DATA ▸
==================================================

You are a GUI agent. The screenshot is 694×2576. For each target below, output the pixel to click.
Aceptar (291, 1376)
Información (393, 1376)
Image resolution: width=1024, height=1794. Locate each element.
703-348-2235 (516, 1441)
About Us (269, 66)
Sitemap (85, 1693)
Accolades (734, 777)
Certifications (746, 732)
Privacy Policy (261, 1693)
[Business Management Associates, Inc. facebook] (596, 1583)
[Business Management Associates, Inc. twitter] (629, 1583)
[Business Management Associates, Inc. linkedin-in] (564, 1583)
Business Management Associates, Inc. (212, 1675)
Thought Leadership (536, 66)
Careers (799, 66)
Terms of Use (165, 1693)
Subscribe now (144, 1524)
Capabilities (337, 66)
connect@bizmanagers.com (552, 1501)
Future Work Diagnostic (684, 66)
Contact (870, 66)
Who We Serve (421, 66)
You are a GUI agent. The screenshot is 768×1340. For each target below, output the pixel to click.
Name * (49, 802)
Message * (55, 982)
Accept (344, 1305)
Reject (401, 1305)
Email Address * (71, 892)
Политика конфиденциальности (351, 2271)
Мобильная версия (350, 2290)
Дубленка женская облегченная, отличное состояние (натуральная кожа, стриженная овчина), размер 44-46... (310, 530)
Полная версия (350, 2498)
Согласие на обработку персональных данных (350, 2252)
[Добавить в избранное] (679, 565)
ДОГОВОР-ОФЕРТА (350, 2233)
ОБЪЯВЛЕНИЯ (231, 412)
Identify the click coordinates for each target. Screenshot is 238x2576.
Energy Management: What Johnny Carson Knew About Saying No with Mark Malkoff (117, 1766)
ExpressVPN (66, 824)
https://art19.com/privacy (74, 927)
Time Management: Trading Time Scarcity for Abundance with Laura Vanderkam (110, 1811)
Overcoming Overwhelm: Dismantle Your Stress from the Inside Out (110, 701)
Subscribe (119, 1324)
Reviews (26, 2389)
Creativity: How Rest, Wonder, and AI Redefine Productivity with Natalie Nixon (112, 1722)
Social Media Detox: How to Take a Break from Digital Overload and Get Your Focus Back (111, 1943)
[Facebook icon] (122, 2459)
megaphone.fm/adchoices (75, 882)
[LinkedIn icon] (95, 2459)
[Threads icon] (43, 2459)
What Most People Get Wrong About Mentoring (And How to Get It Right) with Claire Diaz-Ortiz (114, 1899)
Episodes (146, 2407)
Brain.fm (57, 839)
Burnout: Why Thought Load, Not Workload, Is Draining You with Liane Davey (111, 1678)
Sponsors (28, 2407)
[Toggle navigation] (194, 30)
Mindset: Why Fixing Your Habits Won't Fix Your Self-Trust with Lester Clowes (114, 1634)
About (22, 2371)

==================================================

WORK TO COMPLETE ▸
After locating the line holding "[Business Management Associates, Inc. twitter]" above, output exactly that line and every line after it through the line holding "Email Address * (71, 892)". Include nothing else.

SOLUTION FOR THIS PROBLEM ▸
[Business Management Associates, Inc. twitter] (629, 1583)
[Business Management Associates, Inc. linkedin-in] (564, 1583)
Business Management Associates, Inc. (212, 1675)
Thought Leadership (536, 66)
Careers (799, 66)
Terms of Use (165, 1693)
Subscribe now (144, 1524)
Capabilities (337, 66)
connect@bizmanagers.com (552, 1501)
Future Work Diagnostic (684, 66)
Contact (870, 66)
Who We Serve (421, 66)
You are a GUI agent. The screenshot is 768×1340. For each target below, output the pixel to click.
Name * (49, 802)
Message * (55, 982)
Accept (344, 1305)
Reject (401, 1305)
Email Address * (71, 892)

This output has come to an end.